Whether the phrase is truly as bad as its reputation suggests is subjective. In 1982, it inspired the Bulwer Lytton Fiction Contest, an annual competition to craft the worst opening sentence for an imaginary novel. However, in 2013, American Book Review ranked Bulwer-Lytton’s full 58-word sentence as #22 on their list of the 100 best opening lines, placing him between James Joyce and Thomas Pynchon. Some argue that Bulwer-Lytton’s prose is unfairly maligned: in 2013, statistician Mikhail Simkin created a quiz asking participants to distinguish between sentences by Bulwer-Lytton and Dickens. Simkin claims that the average person can only identify the correct author about 48 percent of the time.
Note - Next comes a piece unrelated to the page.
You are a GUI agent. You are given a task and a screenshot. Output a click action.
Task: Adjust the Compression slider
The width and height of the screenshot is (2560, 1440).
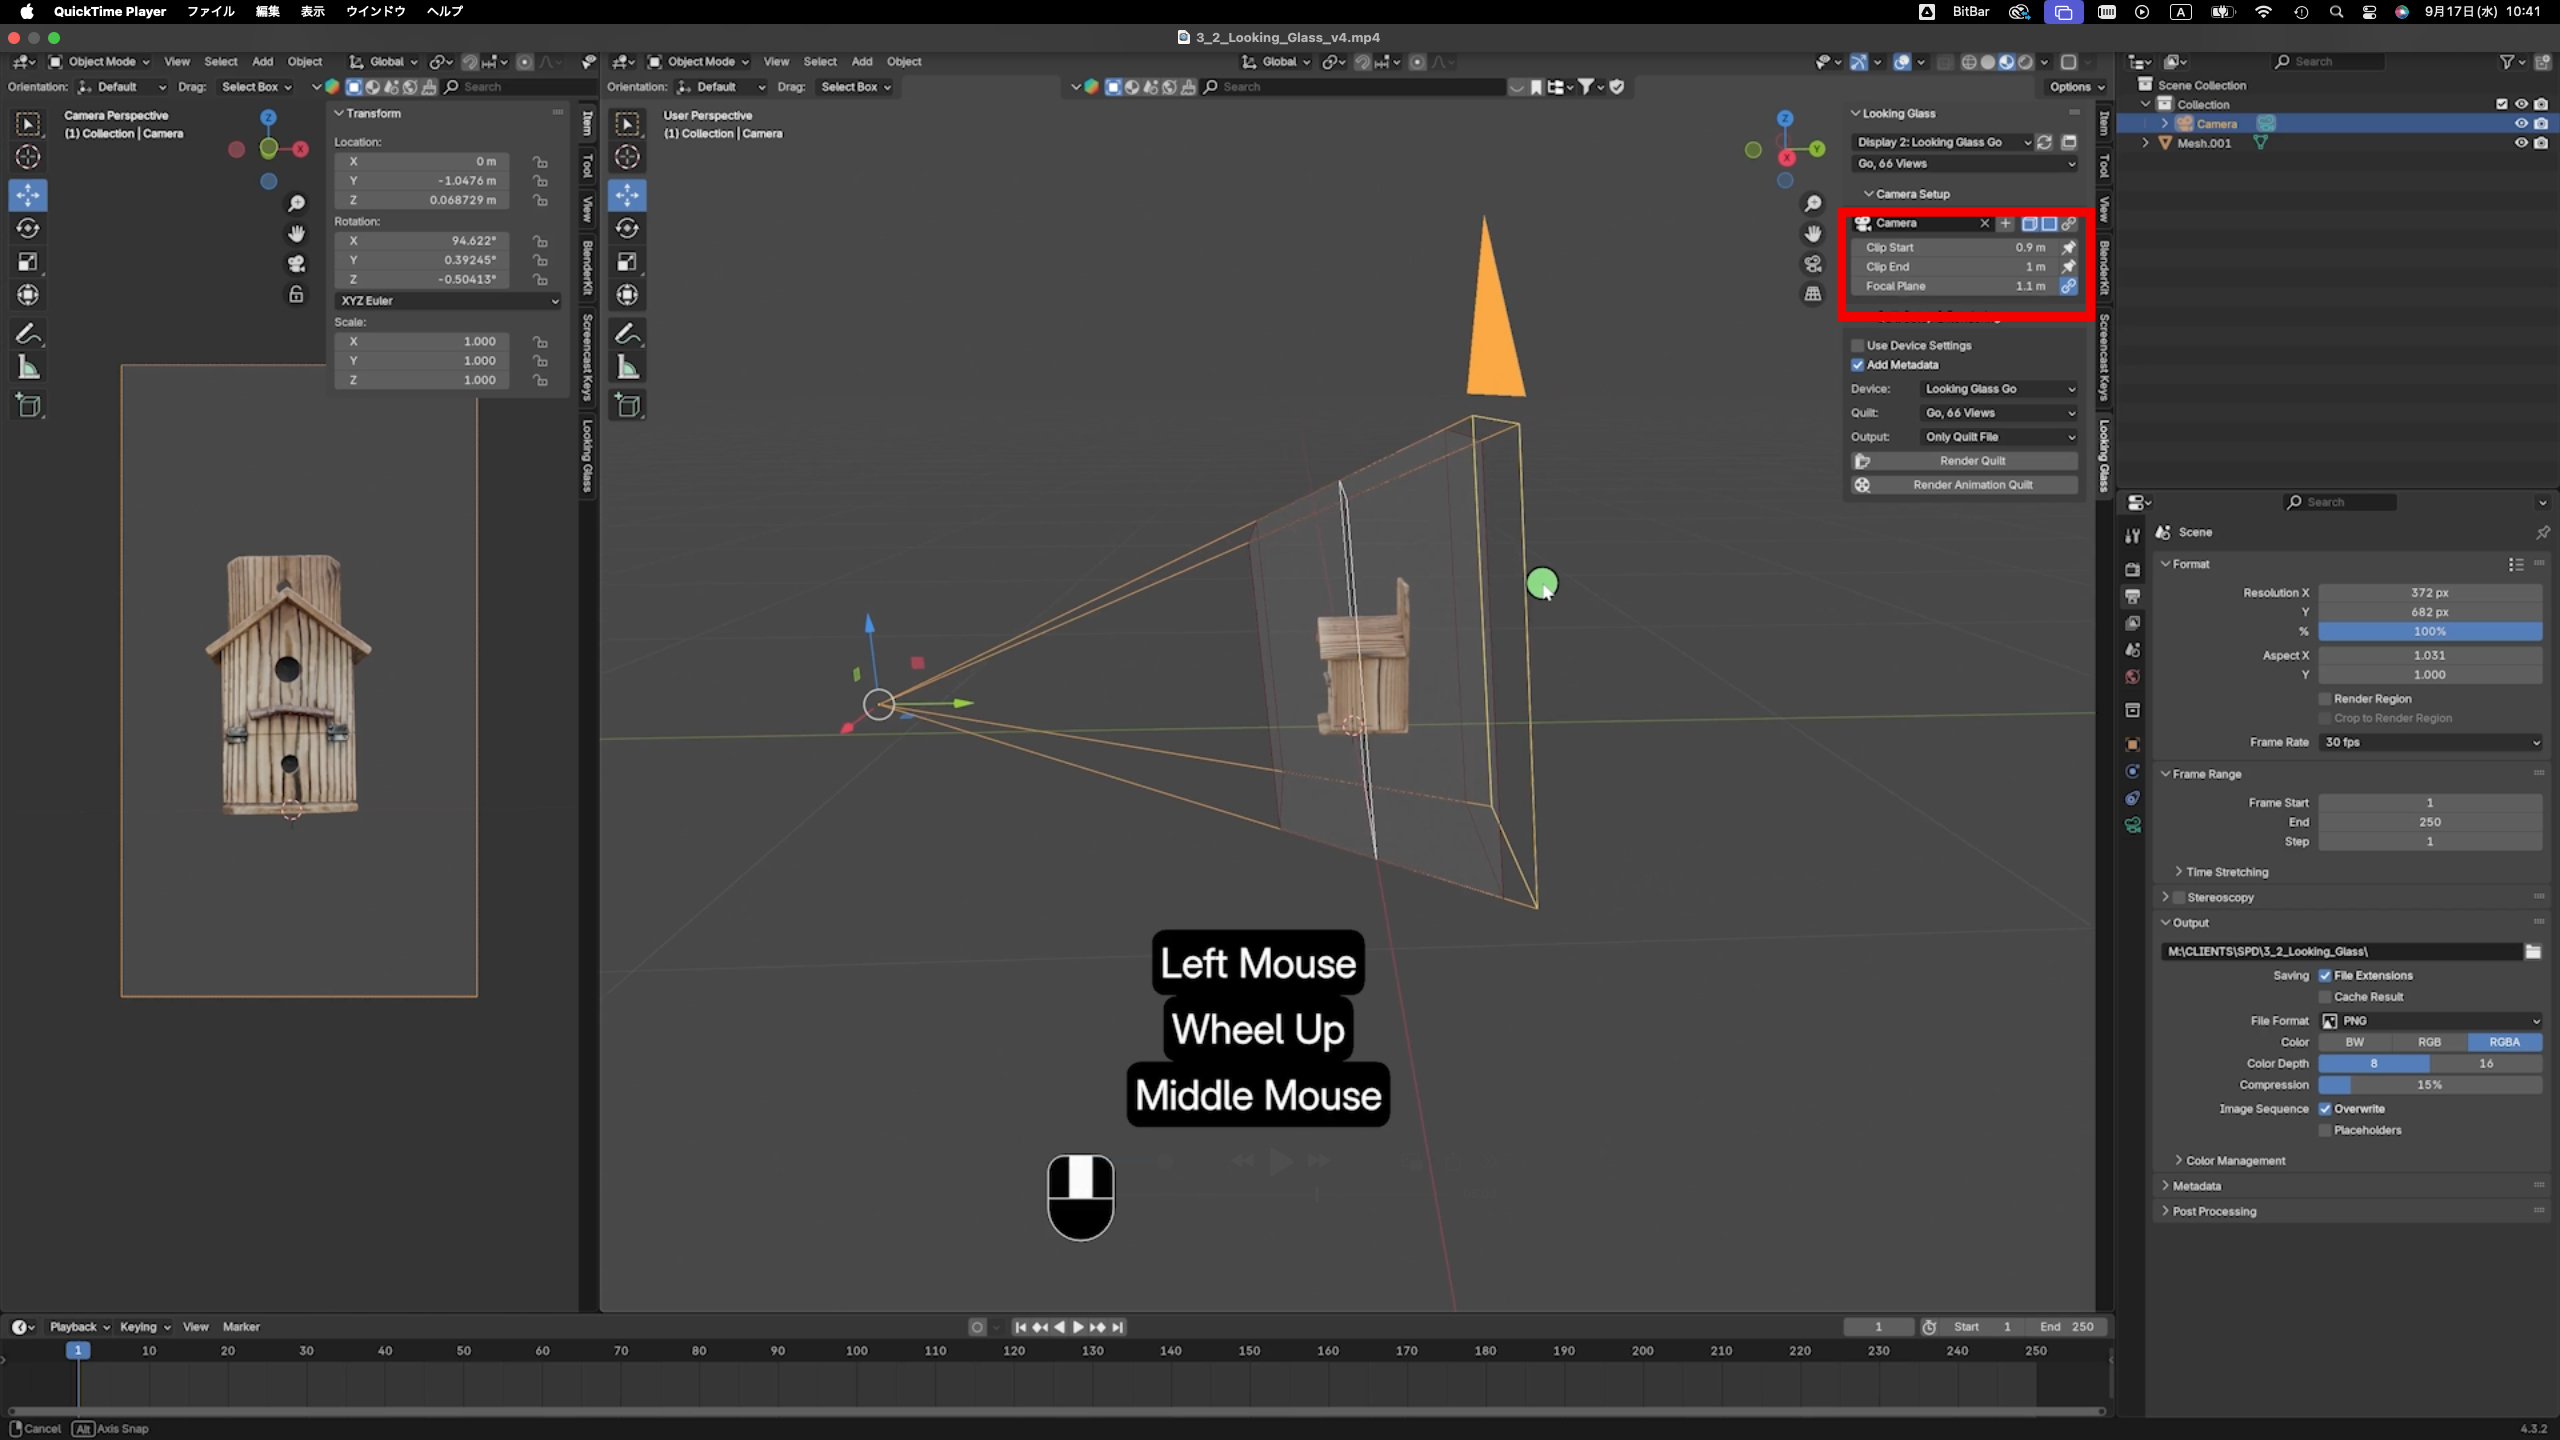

For those who remain critical of the sentence, consider that it could have been far worse. If Schulz had chosen a line from deeper within Paul Clifford’s opening chapter, Snoopy might have spent decades typing something like this:
“This made the scene,—save that on a chair by the bedside lay a profusion of long, glossy, golden ringlets, which had been cut from the head of the sufferer when the fever had begun to mount upwards, but which, with a jealousy that portrayed the darling littleness of a vain heart, she had seized and insisted on retaining near her; and save that, by the fire, perfectly inattentive to the event about to take place within the chamber, and to which we of the biped race attach so awful an importance, lay a large gray cat, curled in a ball, and dozing with half-shut eyes, and ears that now and then denoted, by a gentle inflection, the jar of a louder or nearer sound than usual upon her lethargic senses.”
Perhaps 'It was a dark and stormy night' isn’t so terrible after all.